The question is not “who is this about?” It is “what exact authority was delegated to this component for this operation?”

The hard parts are revocation and ergonomics

Capabilities are not magic, and pretending otherwise is how good ideas become conferences.

Revocation is hard. If a capability is self-contained and valid until expiration, the system may not be able to revoke it instantly without checking a central store. If every use checks a central store, some of the scaling and simplicity benefits shrink. The right answer depends on the risk. Short-lived capabilities may be enough for routine operations. High-risk grants may need server-side state, version checks, or revocation lists. Very high-risk grants may need all three, plus a human who can read logs without developing a facial twitch.

Ergonomics are also hard. Developers will route around capability systems that are painful, poorly documented, or slower than copying a god token from a wiki. The API has to make the secure path boring. Issuing a narrow grant should be easier than asking for broad service permissions. Validating a grant should be a library call with obvious failure modes. Logs should show the capability’s meaning without requiring every engineer to decode a compact serialization format by candlelight.

Capabilities fail when they become ceremonial. They work when they become the normal way work moves through the system.

A useful design test

For any security-sensitive workflow, ask these questions:

Which component performs the final side effect?
What broad authority does that component have merely because of where it runs?
What exact authority should this operation carry to that component?
Can the component perform the side effect without that operation-specific authority?
If the request is replayed, delayed, queued, or redirected, does the same capability still mean the same thing?

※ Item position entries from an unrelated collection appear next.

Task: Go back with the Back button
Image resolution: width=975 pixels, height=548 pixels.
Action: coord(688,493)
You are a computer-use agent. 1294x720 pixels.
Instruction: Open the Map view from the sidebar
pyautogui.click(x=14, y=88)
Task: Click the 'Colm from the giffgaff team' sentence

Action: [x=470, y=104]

The fourth question is the uncomfortable one. If the answer is yes, then the capability may be advisory rather than enforcing. Advisory security controls are fine for dashboards and terrible for boundaries.

The fifth question catches another class of mistakes. A capability should not silently expand as context changes. If it was issued for one object, one state, one consumer, or one window of time, those facts should remain part of its meaning. Otherwise the system has built a permission slip that can be redeemed in a different universe.

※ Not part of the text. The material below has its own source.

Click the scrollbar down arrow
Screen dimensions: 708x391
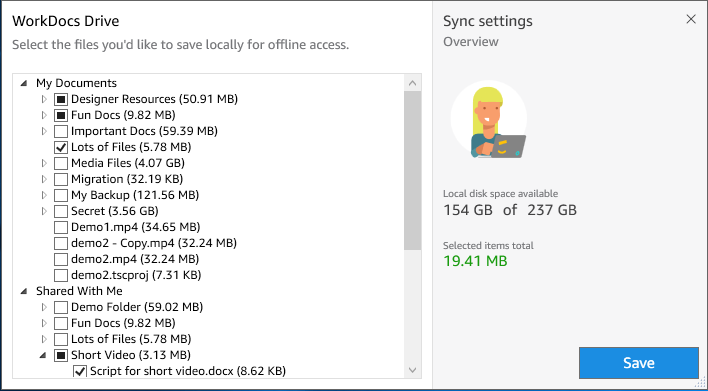(412, 370)
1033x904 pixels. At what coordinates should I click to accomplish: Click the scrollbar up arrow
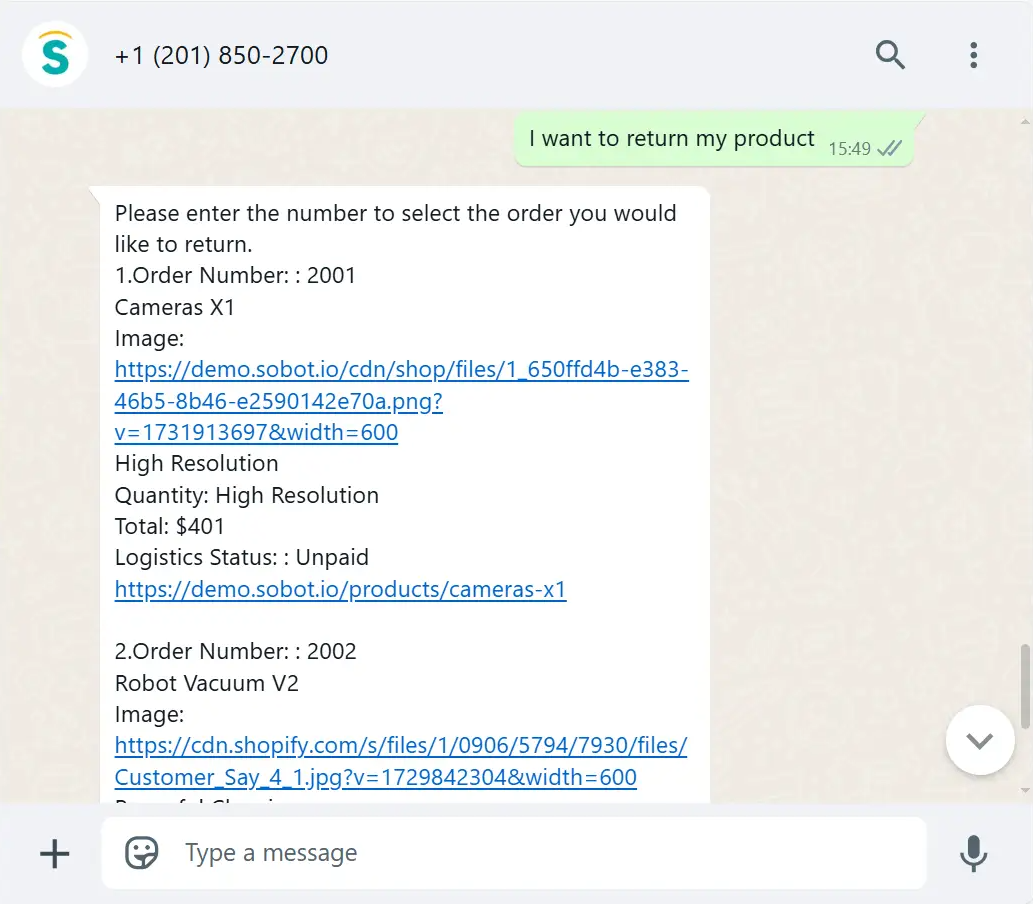1025,122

Different universes are difficult to support in production.

Let authority move deliberately

Security engineering is often described as deciding who is allowed to do what. That is true, but incomplete. In real systems, you also have to decide how that decision moves.

If authority hangs in the air, every component has to breathe it carefully. Call paths matter too much. Deployment roles become overloaded. Internal services become deputies. Audits turn into reconstructions. A bug in one workflow can borrow power from the environment and spend it somewhere else.

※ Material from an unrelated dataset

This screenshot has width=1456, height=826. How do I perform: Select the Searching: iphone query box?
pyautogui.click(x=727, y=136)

If authority travels as a capability, the system has something concrete to pass, constrain, inspect, expire, and deny. The permission is no longer an ambient property of being in the right process or network. It is a bounded object attached to the work.

That does not remove the need for policy. It makes policy operational. A policy decision that cannot survive the trip from the gateway to the worker is not really a decision. It is a suggestion with latency.

Build systems where the right to act is explicit at the moment of action. Give components the authority they need for the operation in front of them, not the authority they might need someday if the architecture diagram gets ambitious. The result is less convenient than ambient power, but it is much easier to defend, audit, and repair.

And when a service is tricked into doing something strange, it is better for it to ask, “where is the capability for that?” than to look around, notice it is trusted, and proceed with confidence. Confidence is a wonderful quality in people. In over-permissioned software, it is mostly foreshadowing.